The City had stopped its law enforcement agencies, including the Metro police, traffic services and law enforcement, from meeting with the Kraaifontein CPF, effectively denting the working relationship, said Kraaifontein CPF chairman Mawethu Fila, who is seething that the Brackenfell CPF continues to enjoy City’s backing.
Mr Mawethu said he believed that Kraaifontein and Brackenfell should be treated the same.
He said one would think that because more crime took place in Kraaifontein than in Brackenfell, priority would be given to the former. The latest crime statistics show Kraaifontein police precinct registered more crimes than Brackenfell in the 2014/15 financial year.
Mr Mawethu isn’t alone in his view. Professor John Cartwright, from the Centre of Criminology at UCT, who sits on the City’s civilian oversight committee on community safety, said there had been a “different” approach from the City in how it dealt with security in Kraaifontein and Brackenfell.
He attributed that to several factors, including that the Brackenfell community was wealthier and the City had limited capacity in its law enforcement agencies and an overall tight budget meant directorates jostled for the bigger pieces of the pie. Professor Cartwright said he believed there was more visible policing in Brackenfell than in Kraaifontein.
“What happens is that middle class communities, such as Brackenfell – which is mostly white, put pressure on these municipal services. Even the South African Police Services isn’t spread across equally. This is something that needs to be dealt with,” he said.
“This isn’t a deliberate policy from either the SAPS or the City,” he noted, saying it happened because the more affluent communities put pressure on the police and law enforcement agencies, something communities like Kraaifontein could not do.
Professor Cartwright, who meets up to three CPFs across the city each week, said he had written several reports and would submit these to the City when the committee’s term ended.
The 10-member oversight committee, selected by the City from communities’ nominated candidates, sits for a term of five years and consults with the City about crime-fighting prevention, Professor Cartwright said. The incumbent committee’s term began in March.
JP Smith, mayoral committee member for safety and security, confirmed that an instruction had been sent out to Metro police commanders, traffic and law enforcement commanders not to attend the 60 station CPF meetings, but to attend the cluster CPF meetings, instead. However, he added, the directive had later been withdrawn by the City’s policing and enforcement services.
A new instruction went out to all three services to attend station CPF meetings, he said.
“It was also requested that the police stations need to send the invitations to the director’s office for coordination and to hold the commanders accountable for attending the CPF meetings.”
He said it was untrue that the Brackenfell CPF had been prioritised because it represented a wealthier community. The instruction, he stressed, had been applicable to all three services in all 60 CPFs within the city.

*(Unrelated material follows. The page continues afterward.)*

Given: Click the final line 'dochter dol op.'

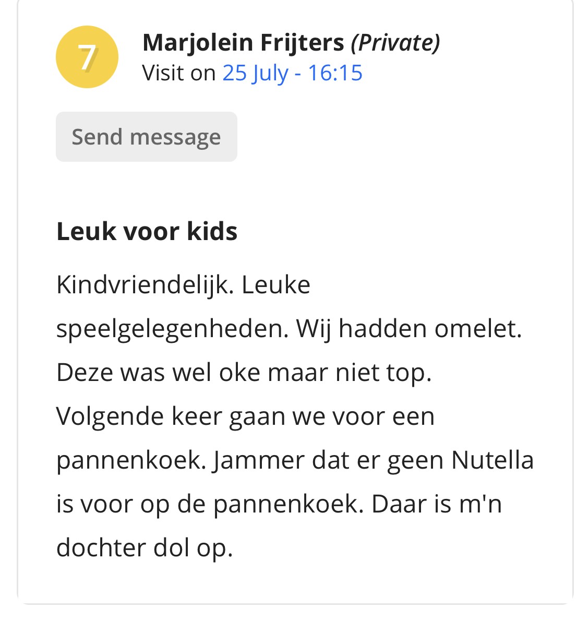Looking at the screenshot, I should tap(145, 549).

Mr Smith said last month had been the first time that law enforcement services had received a meeting request for the Kraaifontein CPF, which had been cancelled. A new date set for July 7 was accepted by the safety and security directorate.

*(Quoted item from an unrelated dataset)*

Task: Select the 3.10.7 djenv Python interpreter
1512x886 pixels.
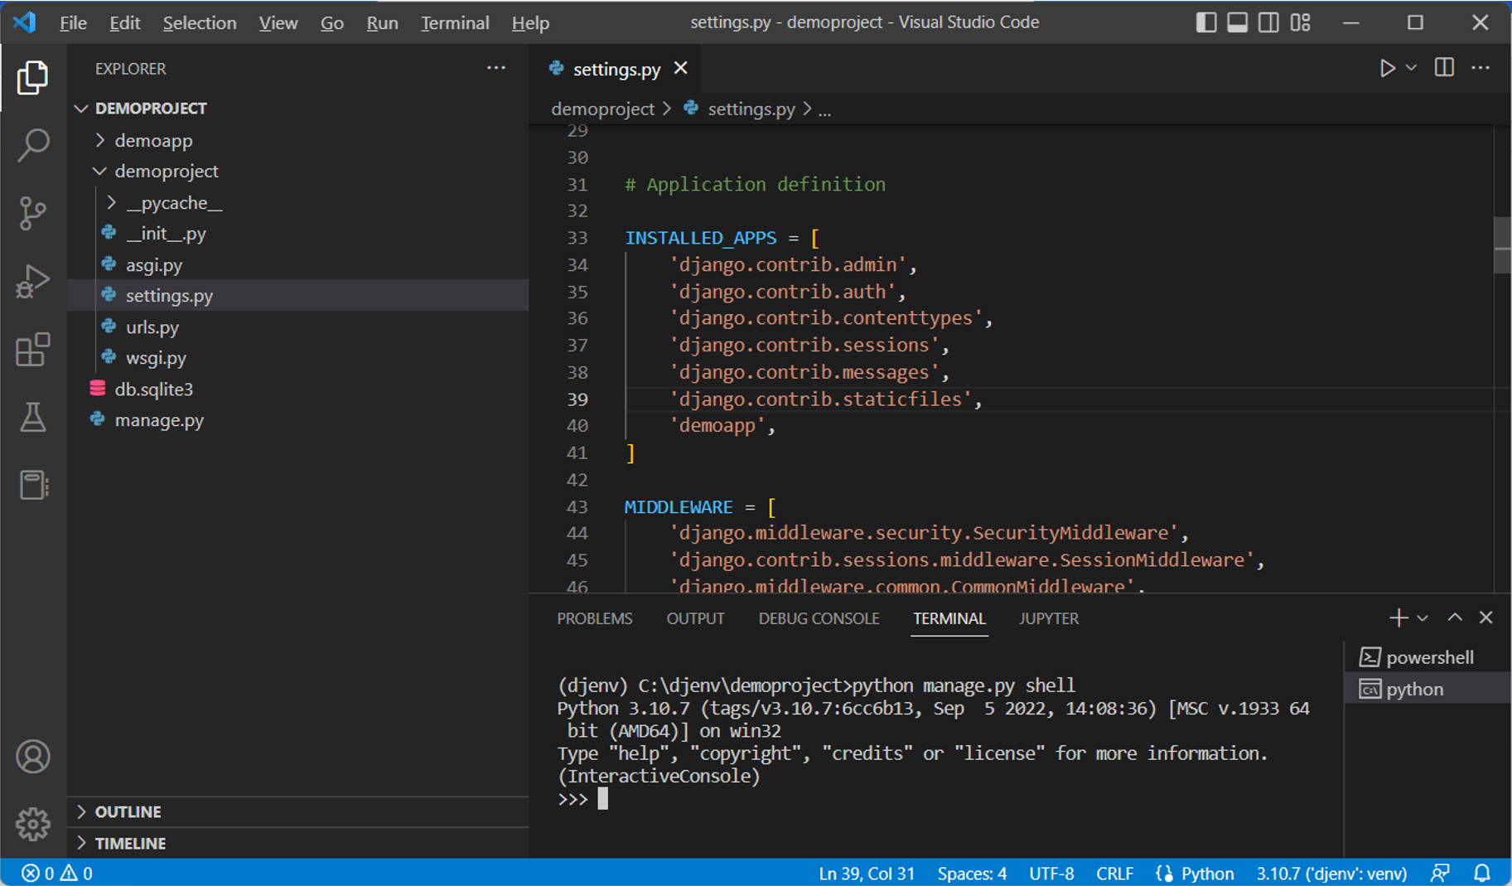Action: click(x=1331, y=874)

“Regarding Brackenfell and Durbanville CPFs, meetings are attended on a monthly basis, as meeting requests are sent timeously to the staff.”

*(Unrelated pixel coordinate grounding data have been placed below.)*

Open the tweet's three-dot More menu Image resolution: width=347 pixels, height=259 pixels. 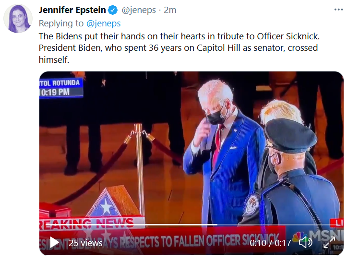pos(338,10)
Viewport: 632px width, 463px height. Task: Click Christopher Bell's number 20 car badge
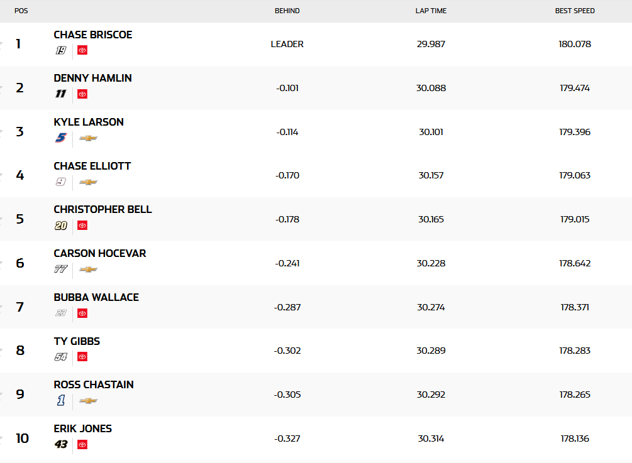click(x=61, y=226)
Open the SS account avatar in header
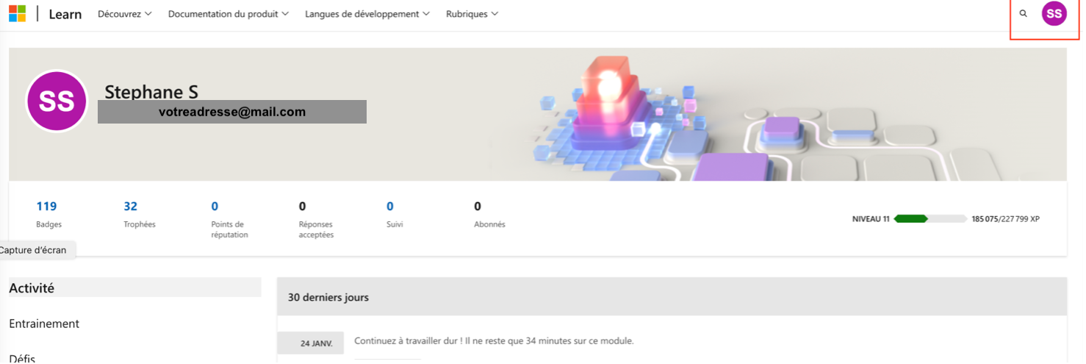 1054,13
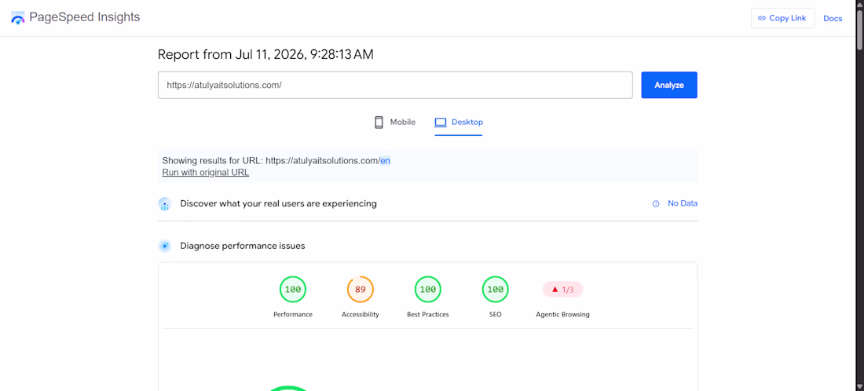Switch to the Mobile tab

(394, 122)
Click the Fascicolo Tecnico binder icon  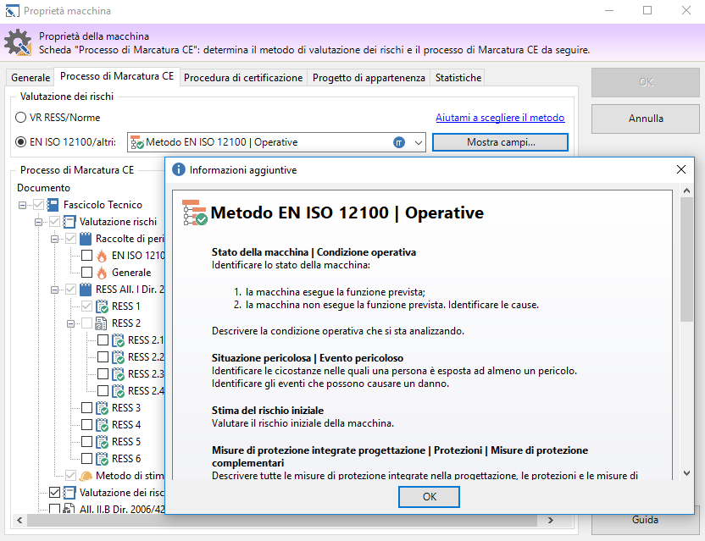point(53,205)

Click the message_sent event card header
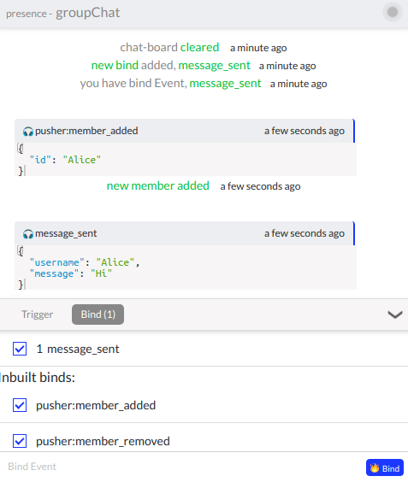tap(185, 233)
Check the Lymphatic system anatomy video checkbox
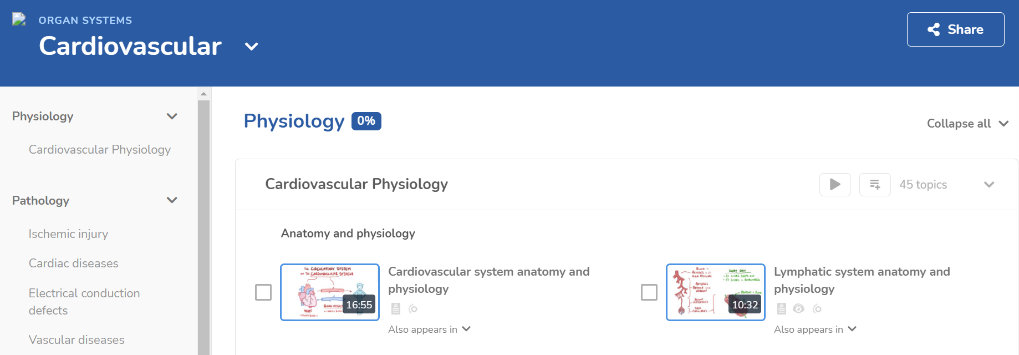Screen dimensions: 1019x355 click(x=649, y=292)
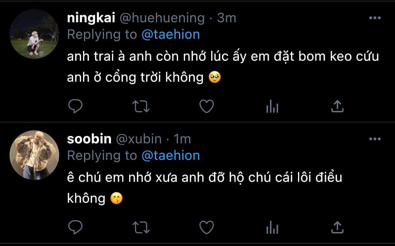Open soobin display name profile
This screenshot has width=395, height=246.
[89, 139]
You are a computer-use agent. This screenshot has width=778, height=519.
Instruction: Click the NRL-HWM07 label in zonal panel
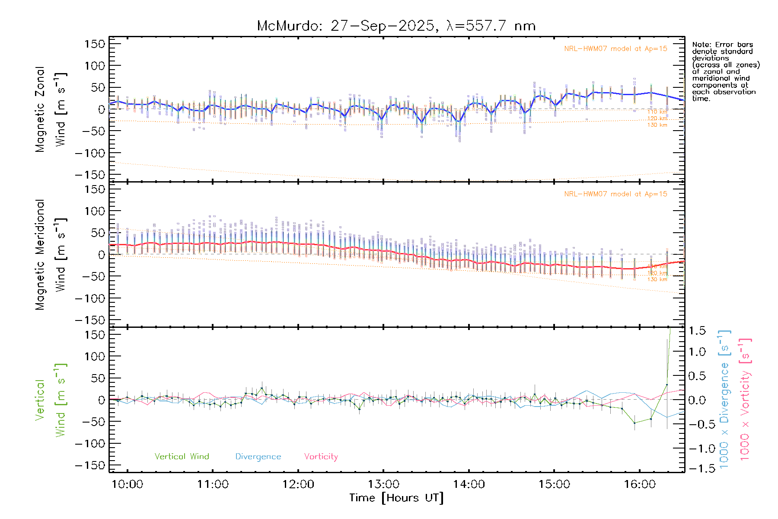pyautogui.click(x=615, y=49)
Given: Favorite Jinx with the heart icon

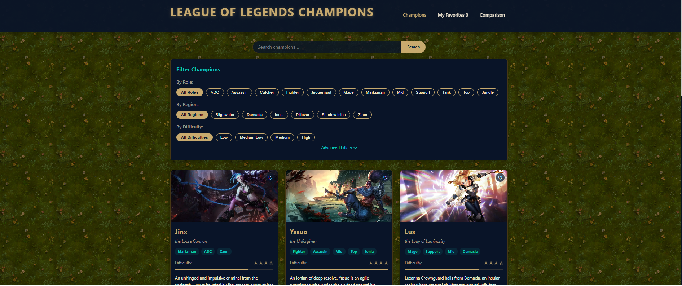Looking at the screenshot, I should pyautogui.click(x=270, y=178).
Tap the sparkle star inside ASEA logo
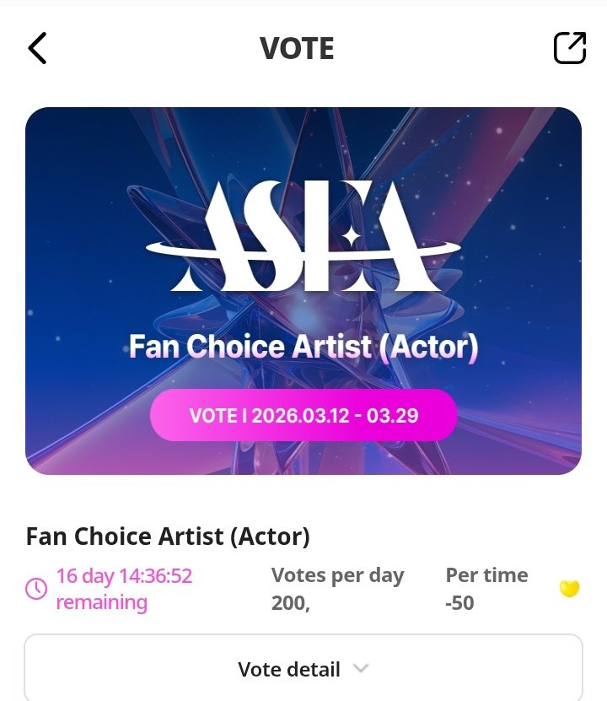The image size is (607, 701). click(x=352, y=237)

Sean McClelland, Brackenfell CPF chairman, confirmed they met each month with the City’s various law enforcement agencies. Asked about the allegation that the City was favouring Brackenfell because it represented a wealthy area, Mr McClelland said law enforcement had only been attending cluster meetings, which includes Kraaifontein, Brackenfell, Durbanville, Bothasig, Bellville, Parow and Goodwood. “I don’t believe it should be something to compare,” he said.
“Law enforcement has a massive area to monitor. Brackenfell CPF is also one of the top-performing CPFs in the province, according to statistics.”